Since this research and the tool was released, people have been asking me "How Do I Use This?" Luckily, this video put together from WebProNews is an excellent resource to help answer that.

 

If you've got more questions about LDA, the tool, topic modeling in general or anything else related, feel free to ask below. We're still very excited about this topic, and while Ben is taking a short sabbatical until January (his first vacation in 3 years), I'm happy to help where I can. We hope that sometime in Q1 of next year, we'll have even more work on our LDA model, better correlations, and recommendations of specific words/phrases that may be adding to or hurting scores.

p.s. For those who have been following the posts closely, you may have noticed that a number of individuals who often don't like the work SEOmoz publishes were particularly vehement in criticizing our LDA research. I don't have much that can address those concerns other than to say - as before, we're still in the early stages of work on this. It's very challenging to do from a coding, mathematics and analysis perspective, so more polished results may still be several months away.

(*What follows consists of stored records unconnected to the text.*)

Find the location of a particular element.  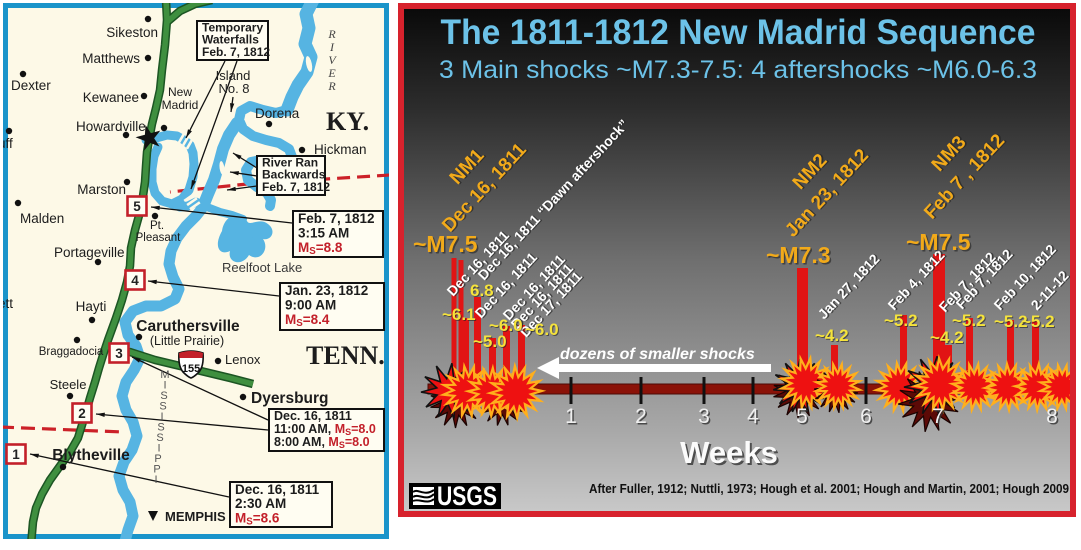

svg-text: Hickman is located at coordinates (340, 150).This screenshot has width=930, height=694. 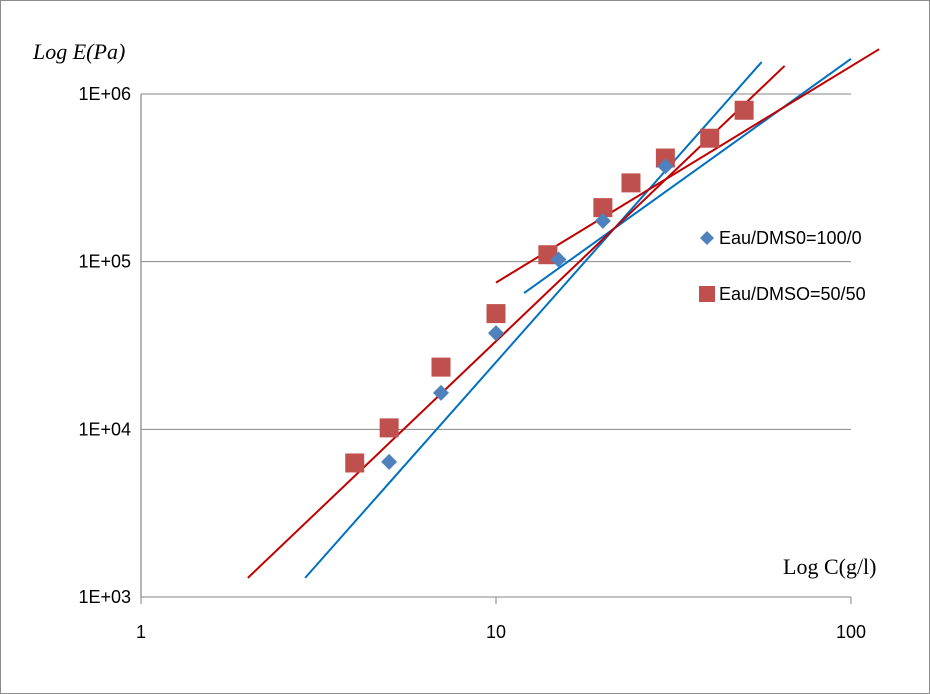 What do you see at coordinates (851, 632) in the screenshot?
I see `x-tick-label: 100` at bounding box center [851, 632]. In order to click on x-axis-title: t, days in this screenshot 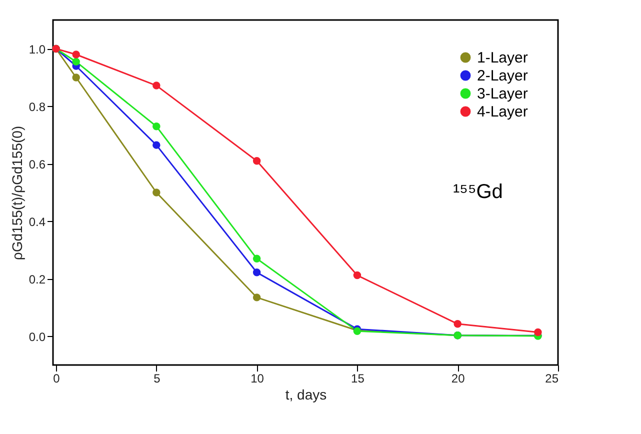, I will do `click(306, 394)`.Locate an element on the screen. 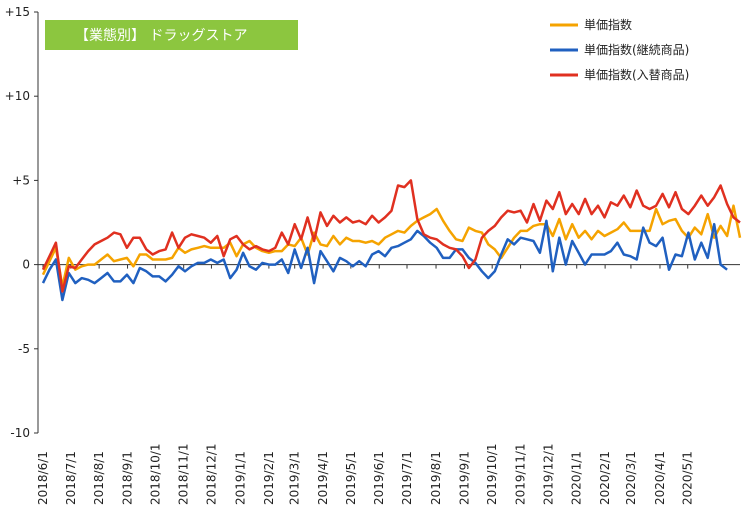 Image resolution: width=745 pixels, height=510 pixels. x-tick-label: 2019/8/1 is located at coordinates (436, 478).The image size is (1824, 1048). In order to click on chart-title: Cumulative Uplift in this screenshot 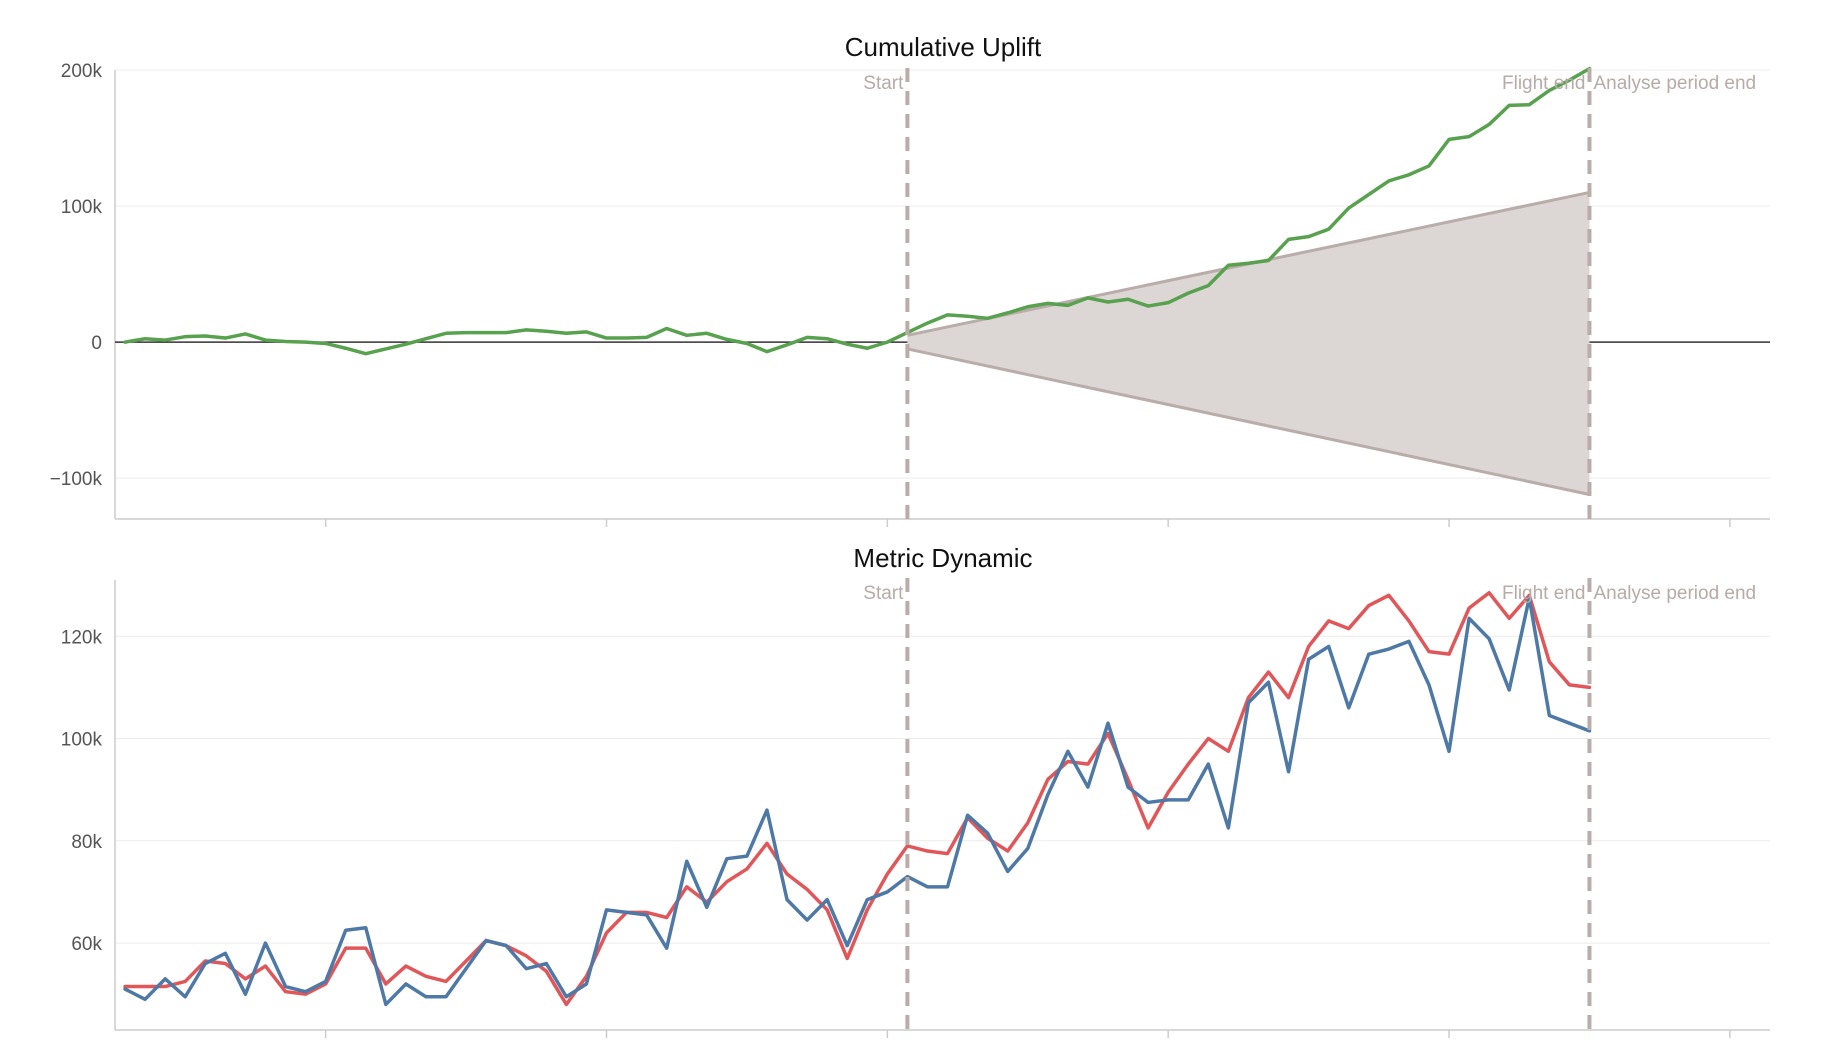, I will do `click(944, 47)`.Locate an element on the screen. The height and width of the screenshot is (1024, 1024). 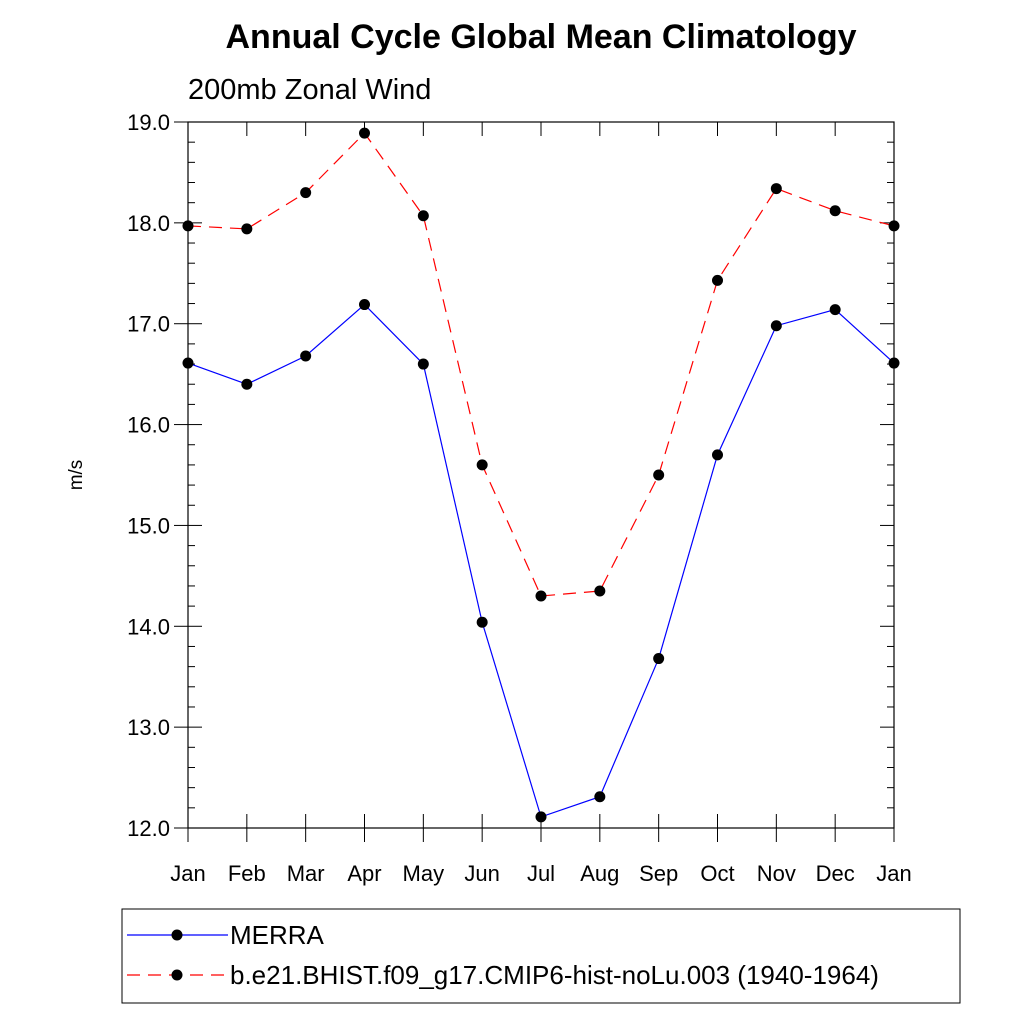
legend-box is located at coordinates (541, 956).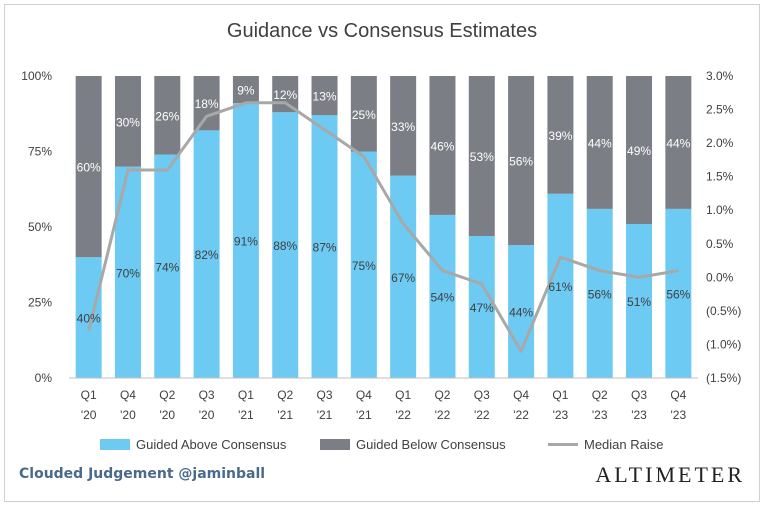 The image size is (764, 506). Describe the element at coordinates (193, 444) in the screenshot. I see `legend-item-above: Guided Above Consensus` at that location.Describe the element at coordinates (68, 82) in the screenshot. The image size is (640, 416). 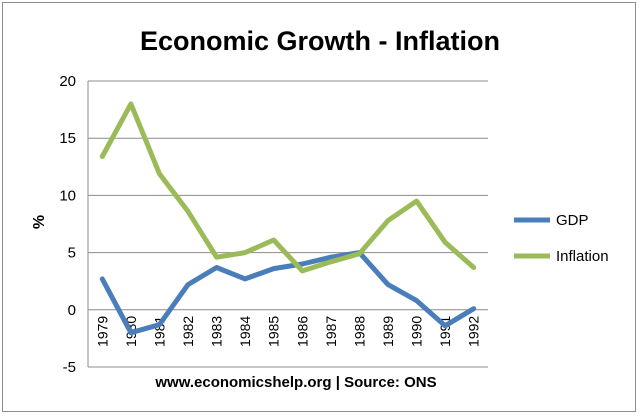
I see `y-tick-label: 20` at that location.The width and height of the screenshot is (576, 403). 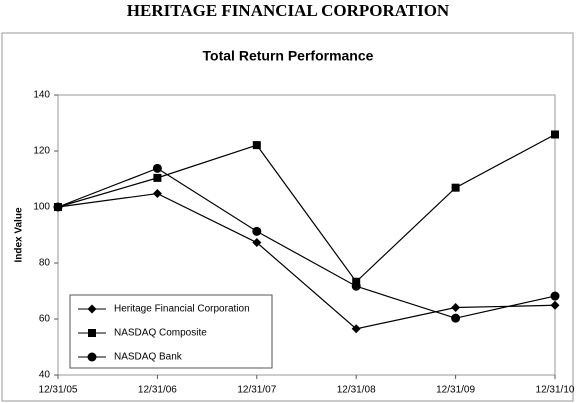 I want to click on legend-label: NASDAQ Composite, so click(x=160, y=334).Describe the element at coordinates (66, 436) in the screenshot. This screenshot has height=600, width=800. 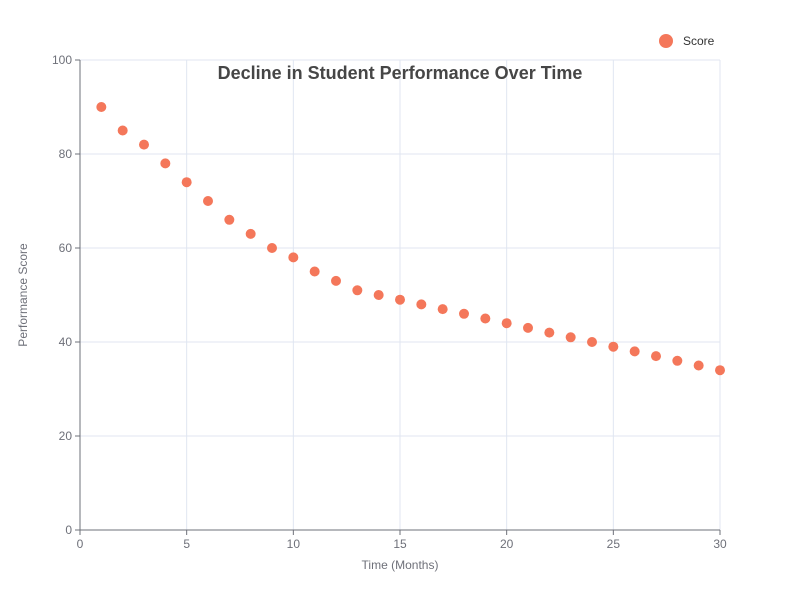
I see `y-tick-label: 20` at that location. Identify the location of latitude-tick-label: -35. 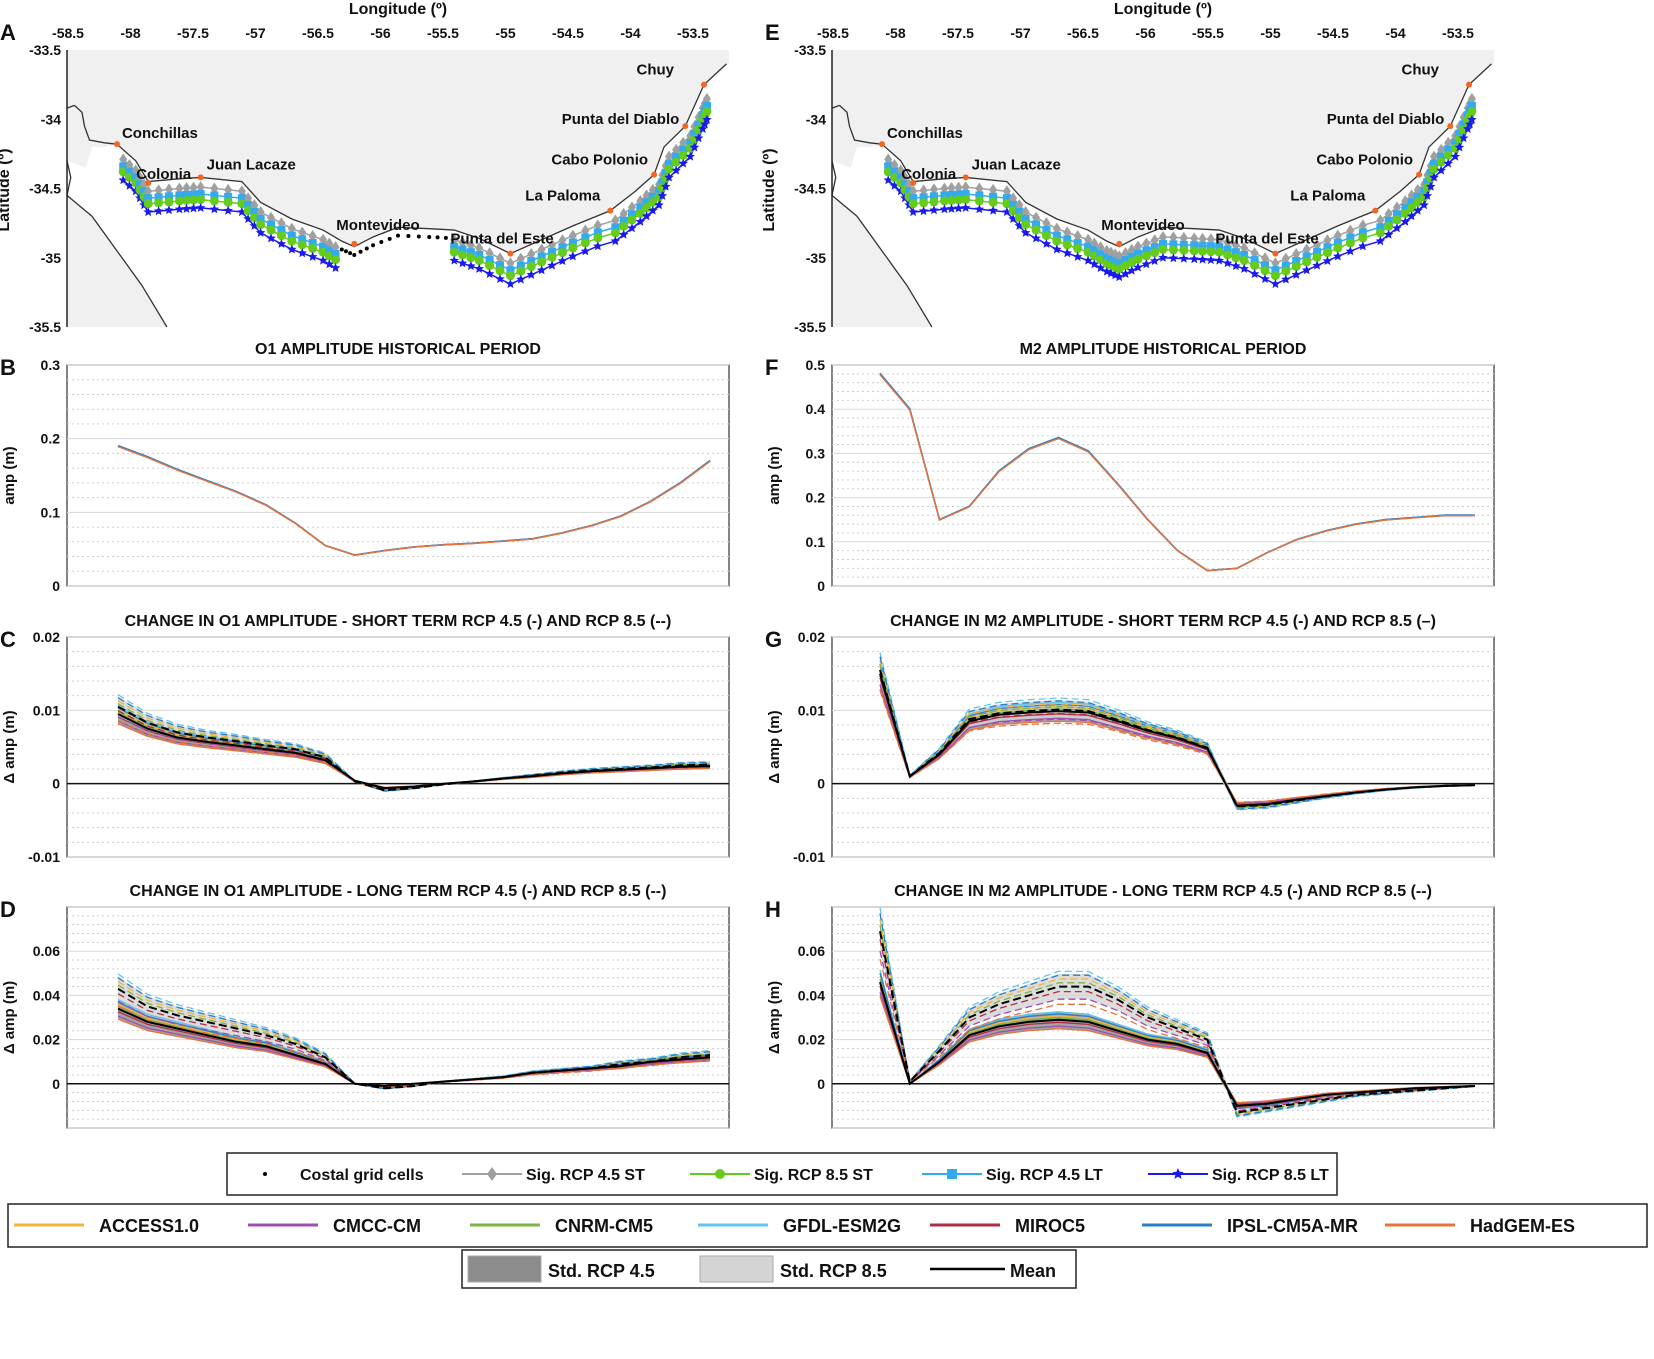
(51, 258).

We've been excited to have others analyze our work (which is how we discovered our initial error on the correlation numbers) and we look forward to more people experimenting with it. We do feel, however, that despite the criticisms, we're going to continue conducting and presenting research like this, with similar caveats. If you believe our work is wrong, misguided or non-useful, there's certainly no obligation to use it. We can promise that until we feel very strongly about our research, evidence and the value it provides, we won't be making this a formal part of our Web App, PRO tools or best practices. But, in the meantime, for those who like playing on the cutting edge, we feel it's part of our core values to continue working and sharing in areas like this.